## What you should do
In the passage on health policy agenda setting, which people's diseases are more likely to appear on health agendas?

## Excerpted text

▼

Future Research. Conclusion

Public policy agenda setting is a well-developed field of inquiry. Few public health scholars have paid attention to the subject or its constructs, however, and as a result we have accumulated little systematic knowledge on health policy agenda setting.

We do understand a few facets of the process. It is clear that the emergence of health issues onto policy agendas does not conform closely to criteria that many observers would call rational or equitable. The diseases of rich people are more likely to appear on health agendas than those of the poor.

The health problems of wealthy countries attract more research funding than the condi­tions that afflict less-developed nations. In many countries, hospitals and other tertiary care facilities that serve cura­tive functions, often directed toward members of wealthier socioeconomic classes, command larger percentages of national health budgets than do local-level primary health-care facilities that might address the health pro­blems of the poor.

At a general level we understand why such imbal­ances exist: The distribution of power and wealth within and across societies heavily shape which health condi­tions are identified as problems, which health problems receive attention, and which health causes receive public and private resources. The problem lies in understand­ing the specific dynamics of these processes.

▲

## Given information
▼

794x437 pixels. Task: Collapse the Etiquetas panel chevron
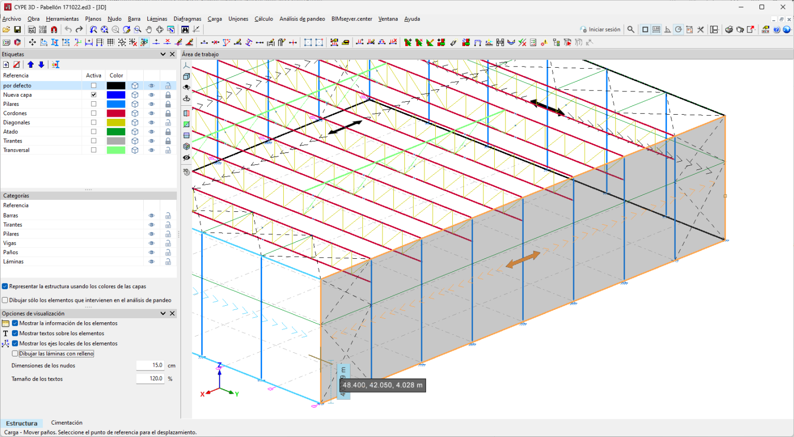click(x=163, y=54)
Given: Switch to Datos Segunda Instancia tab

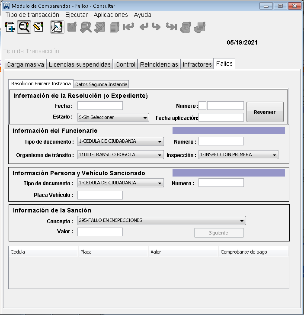Looking at the screenshot, I should pyautogui.click(x=101, y=84).
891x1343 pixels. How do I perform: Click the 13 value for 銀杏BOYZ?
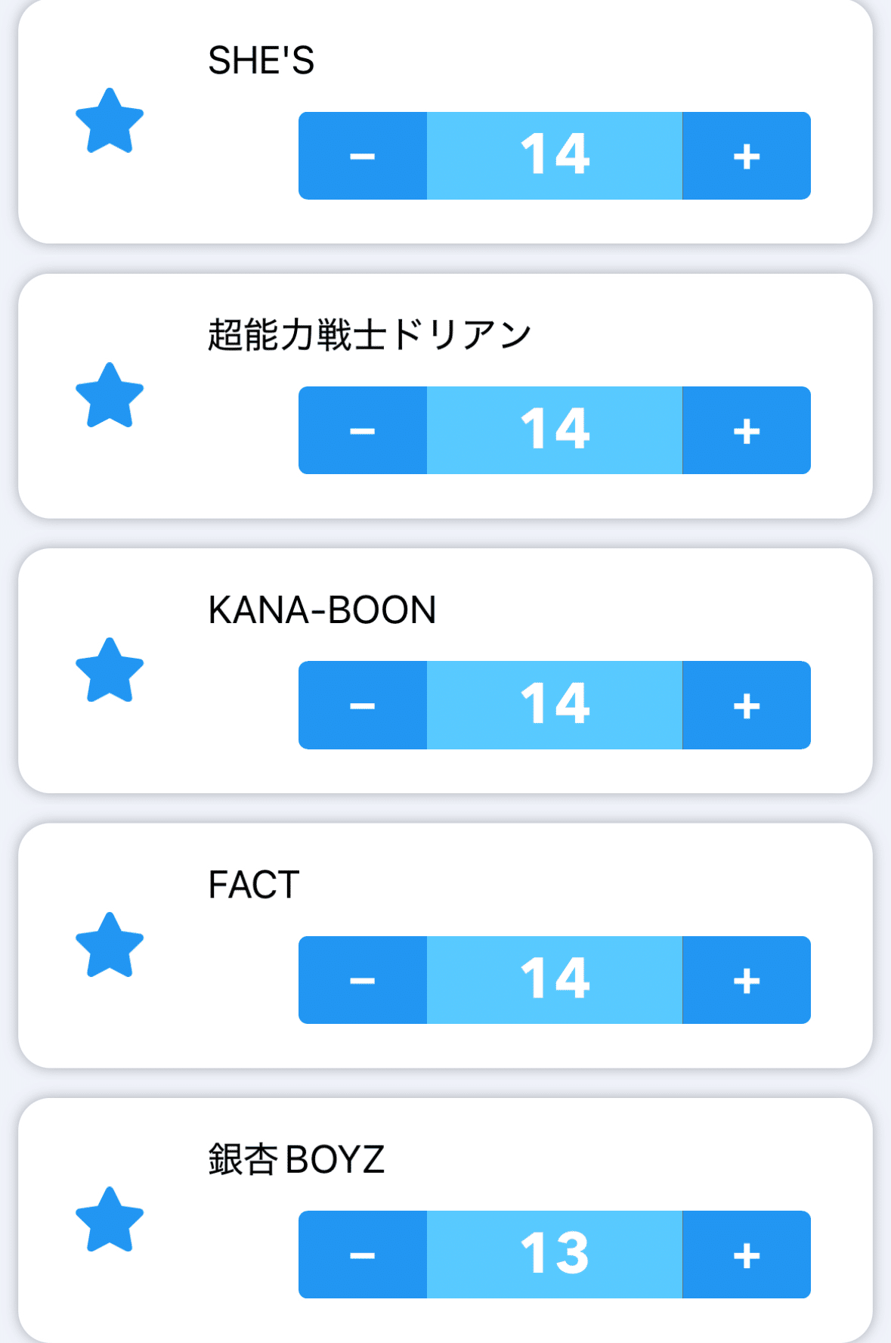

▲

## Answer section
The diseases of rich people are more likely to appear than those of the poor.